Task statement: I need the lines from the one containing "This screenshot has height=980, width=1400." through the last line of the entries retyped exactly, with no pictures among them.

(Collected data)
■ ■ ■ ■ ■ ■ ■
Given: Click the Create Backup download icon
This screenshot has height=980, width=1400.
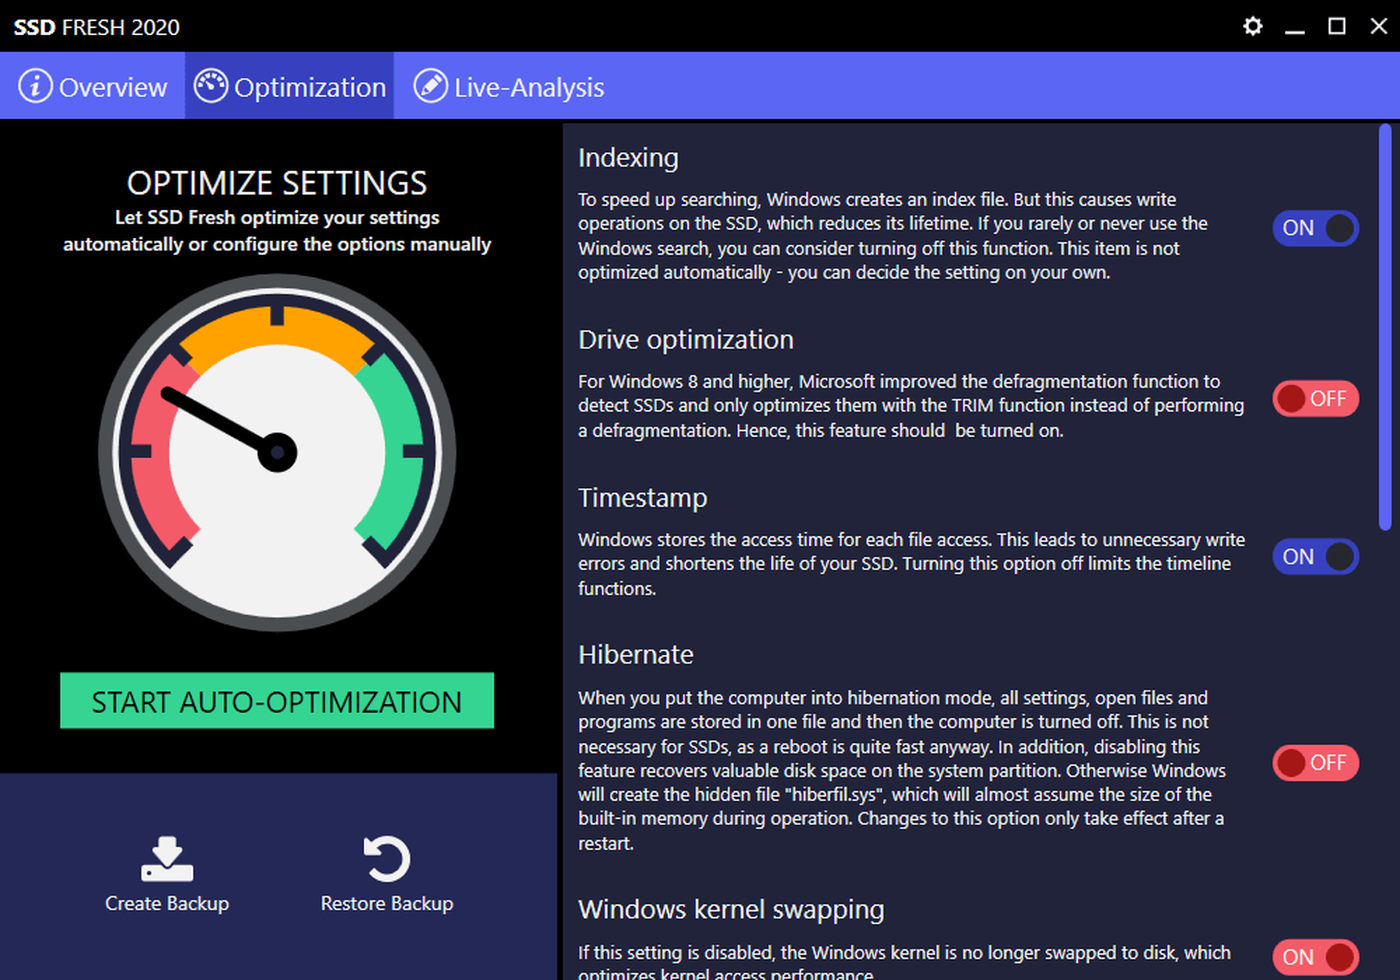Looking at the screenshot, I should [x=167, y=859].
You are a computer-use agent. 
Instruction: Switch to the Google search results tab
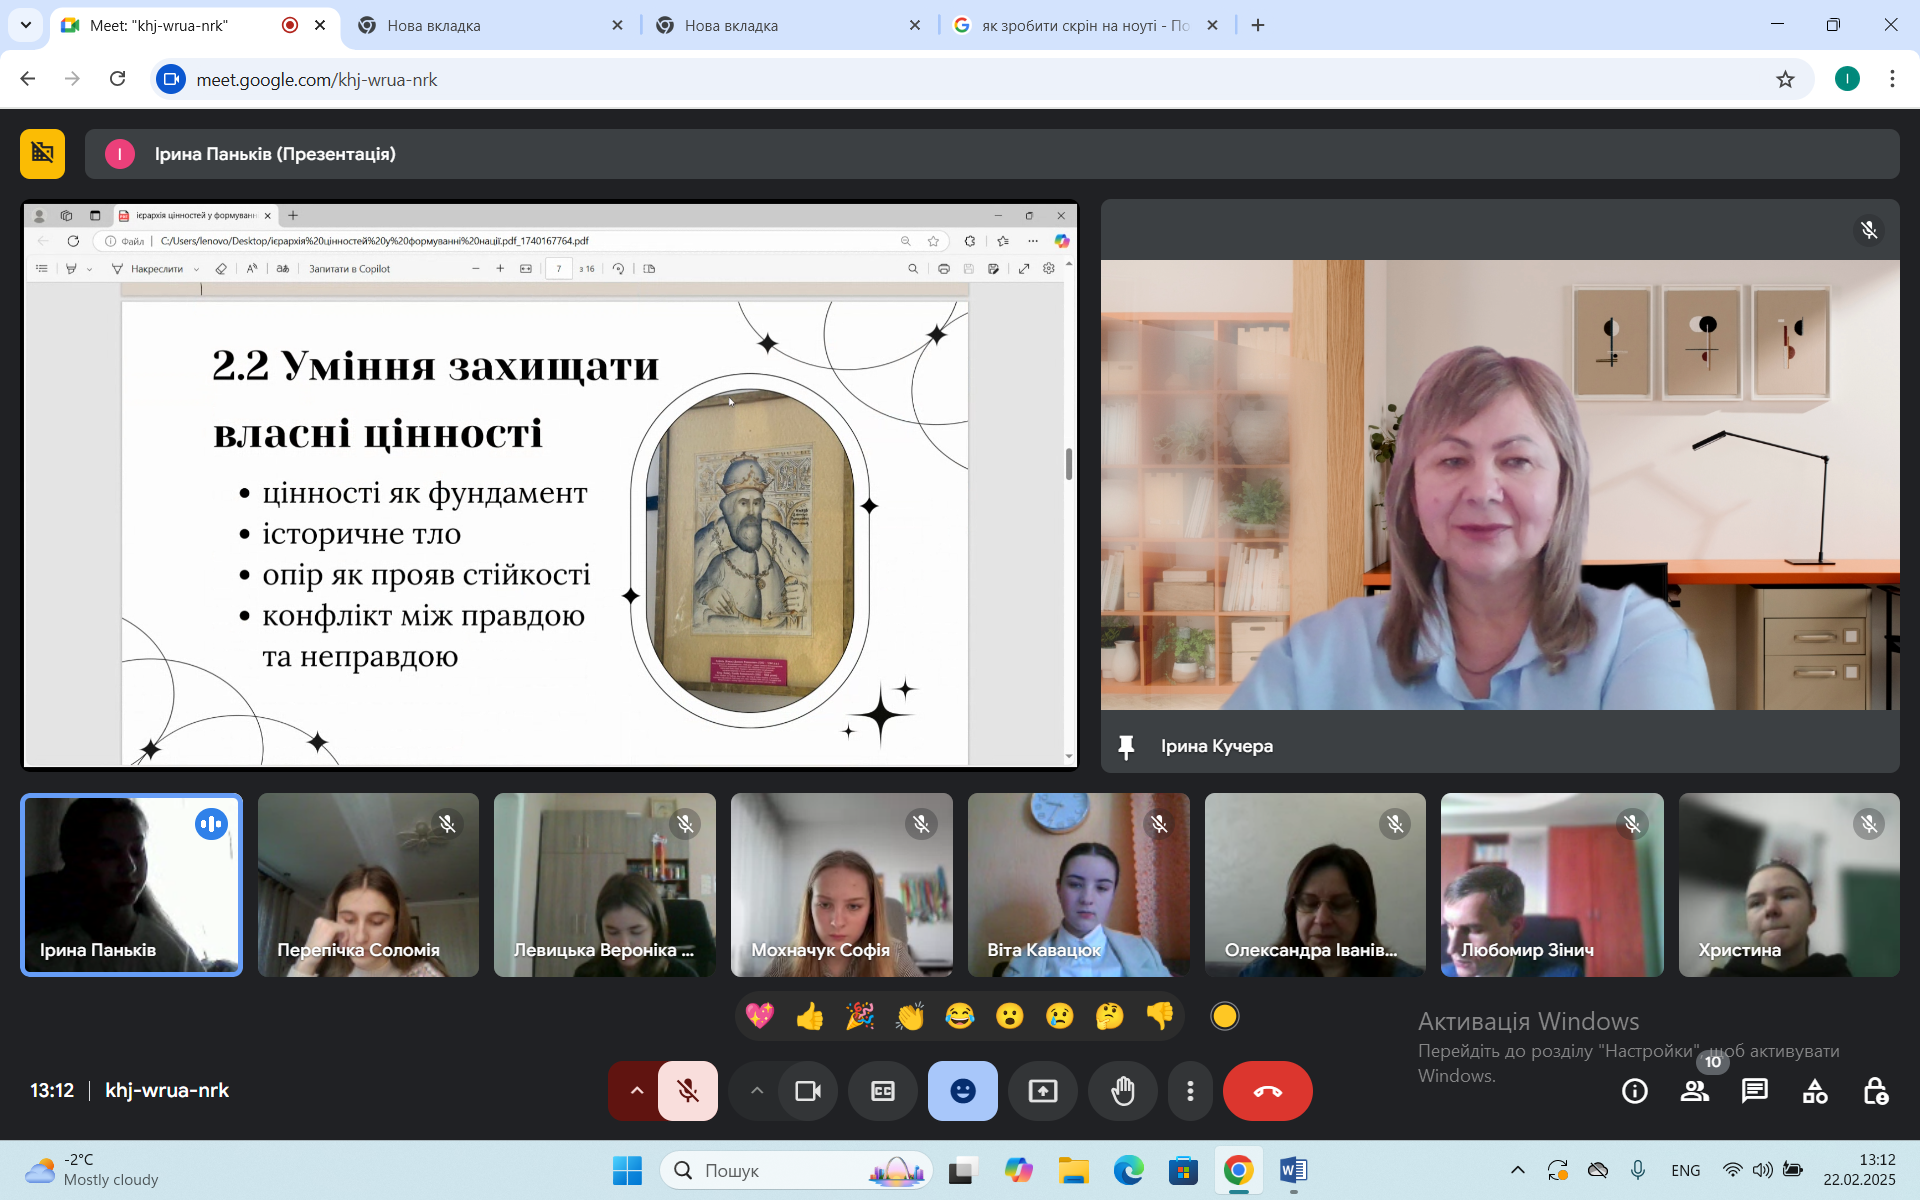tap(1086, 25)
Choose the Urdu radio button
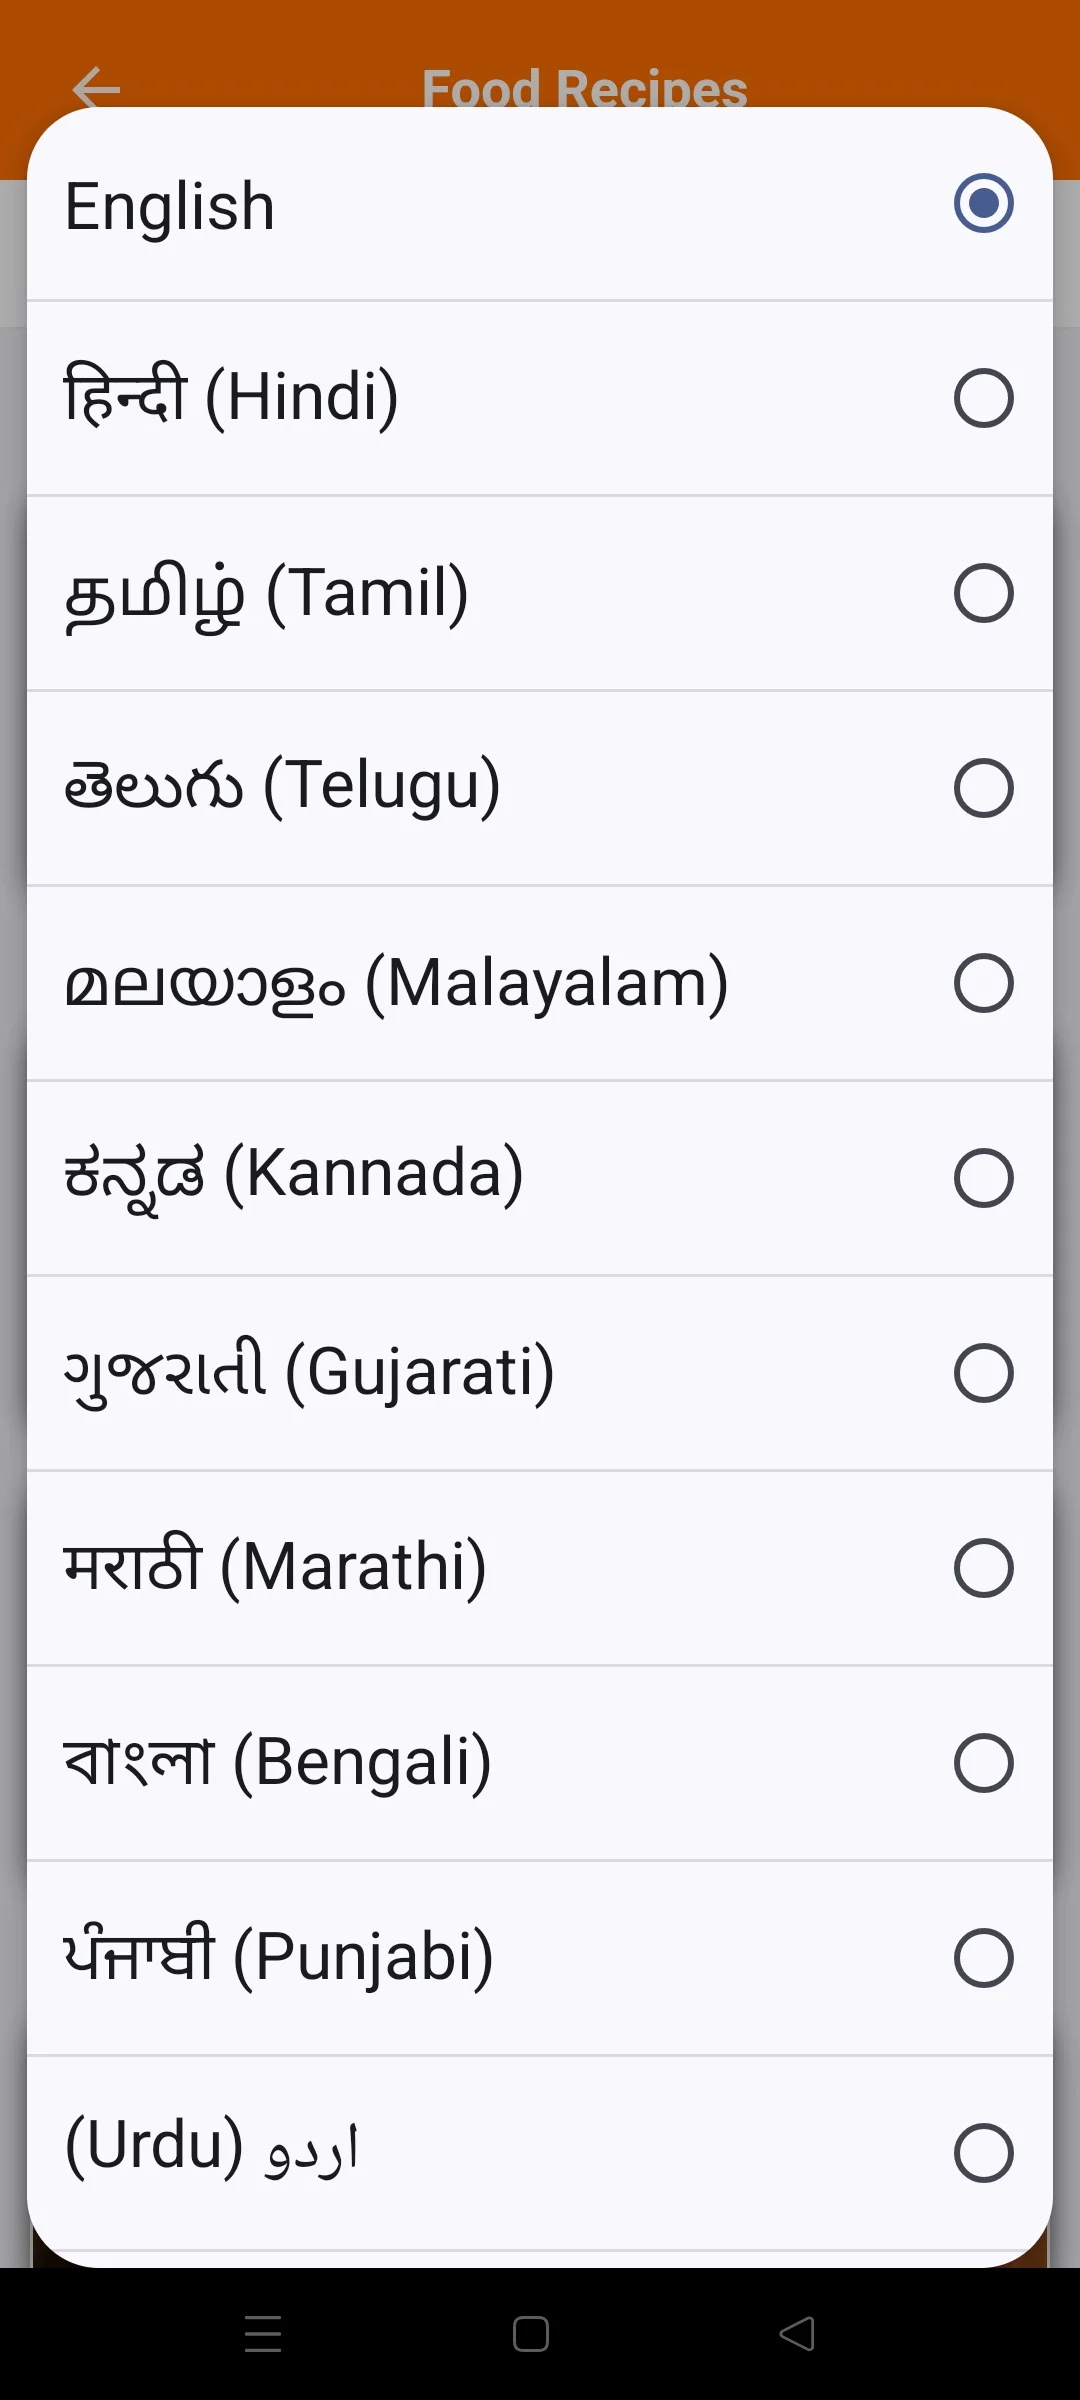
■ ■ ■ ■ ■ ■ ■
Response to the exercise:
This screenshot has height=980, width=1400.
Looking at the screenshot, I should [x=167, y=859].
You are a computer-use agent. 
Instruction: Switch to the Google search results tab
tap(1086, 25)
Choose the Urdu radio button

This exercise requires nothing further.